◆ **Exercise requirements**
Leave every picture behind and copy the rest of the entries below exactly.

◆ **Available data**
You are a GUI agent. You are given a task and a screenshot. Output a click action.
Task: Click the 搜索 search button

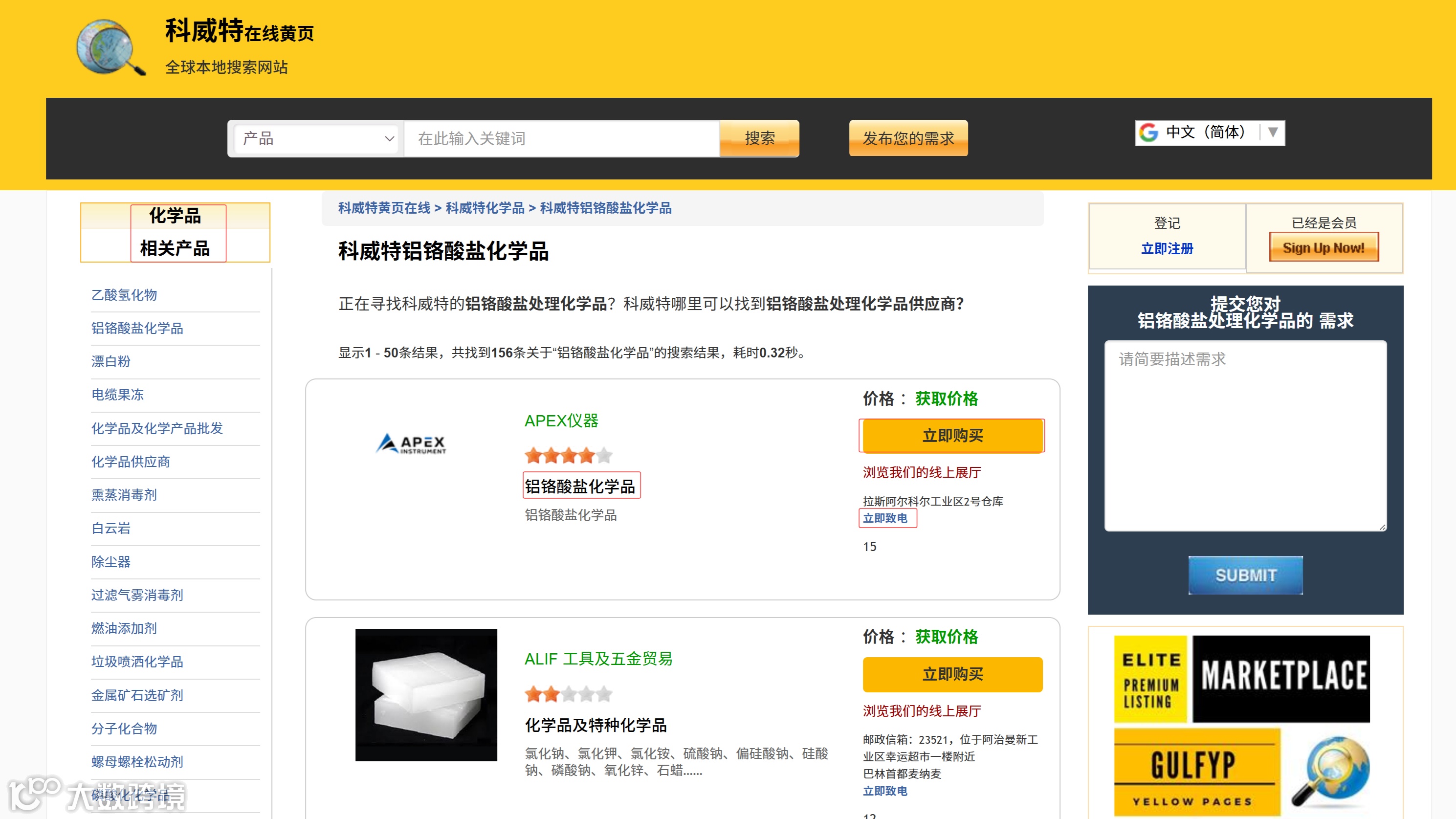click(759, 138)
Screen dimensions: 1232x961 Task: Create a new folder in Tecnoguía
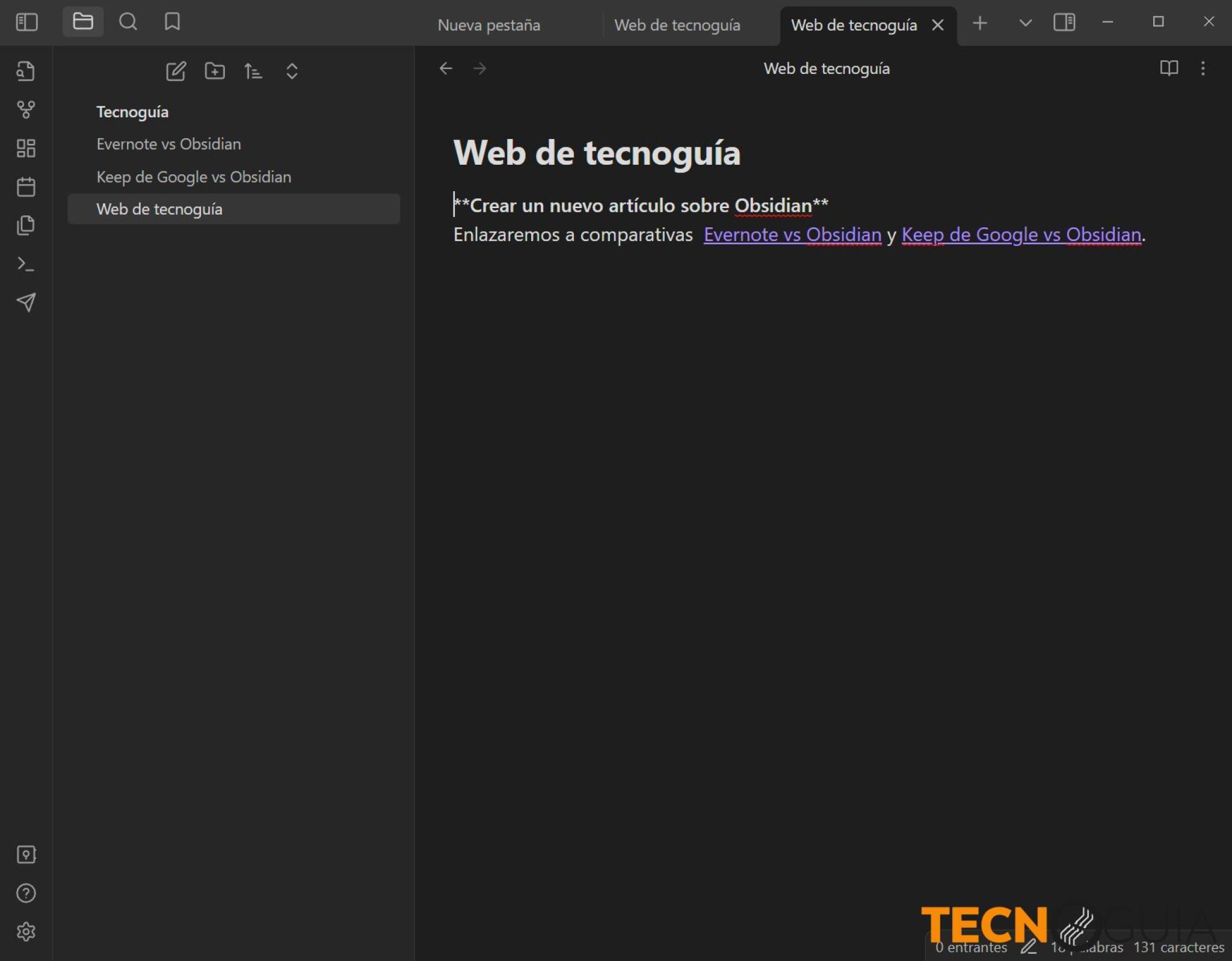point(214,71)
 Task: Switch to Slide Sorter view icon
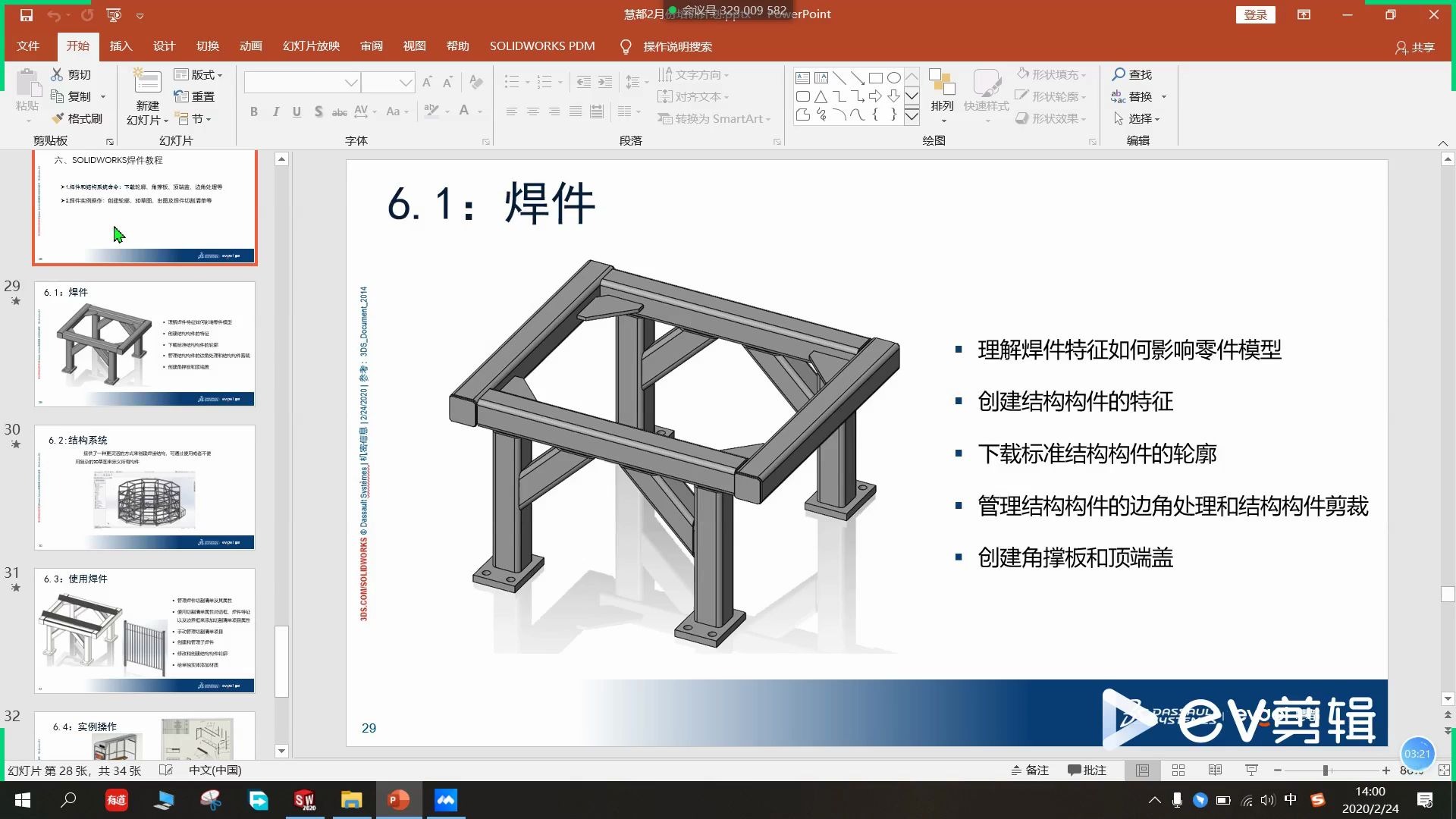(1178, 770)
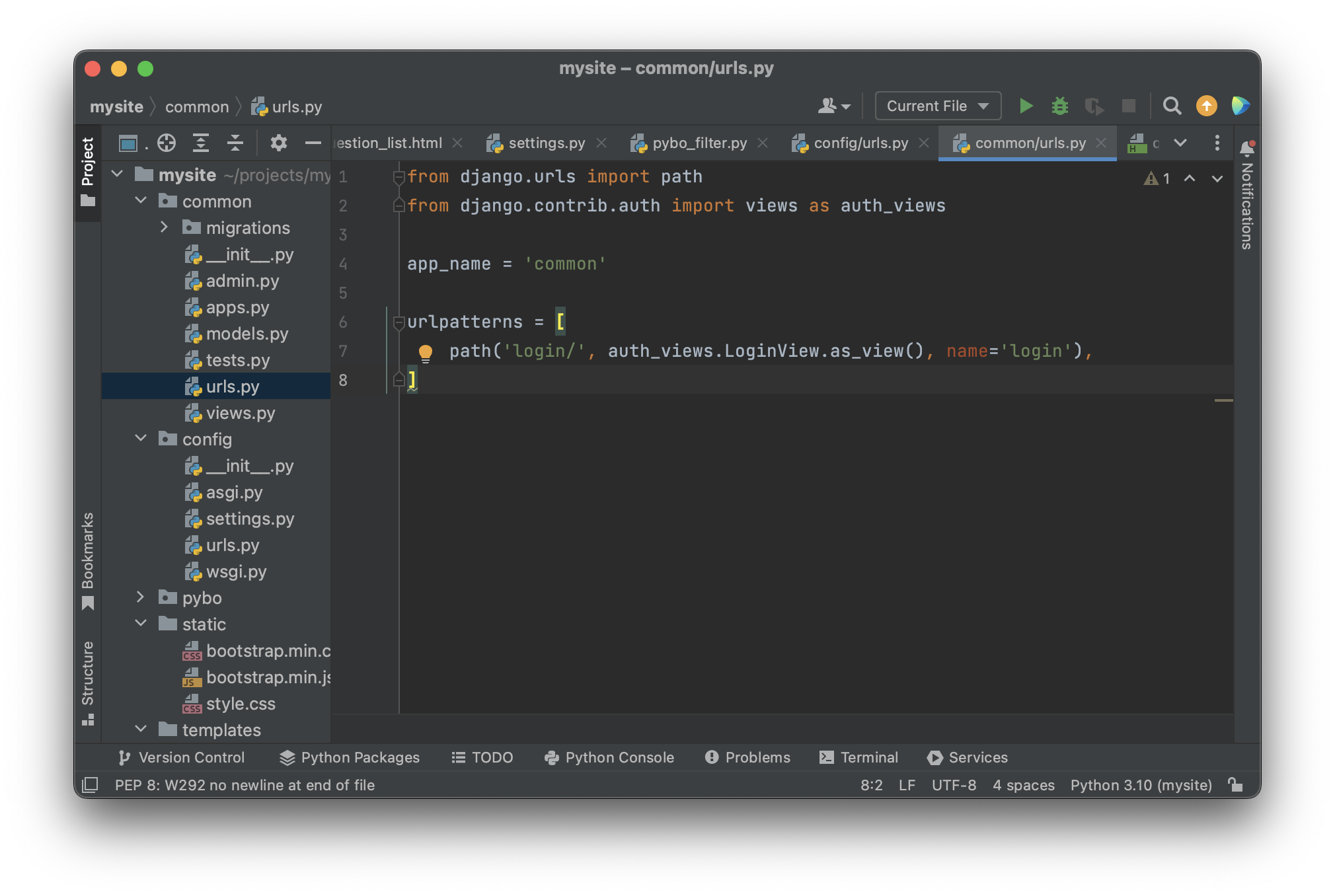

◆ **Output for this task**
You are a GUI agent. You are given a task and a screenshot. Output a click action.
Task: Click the 搜索 search button

click(759, 138)
Screen dimensions: 1232x961 Task: Create a new folder in Tecnoguía
point(214,71)
 Task: Switch to Slide Sorter view icon
(1178, 770)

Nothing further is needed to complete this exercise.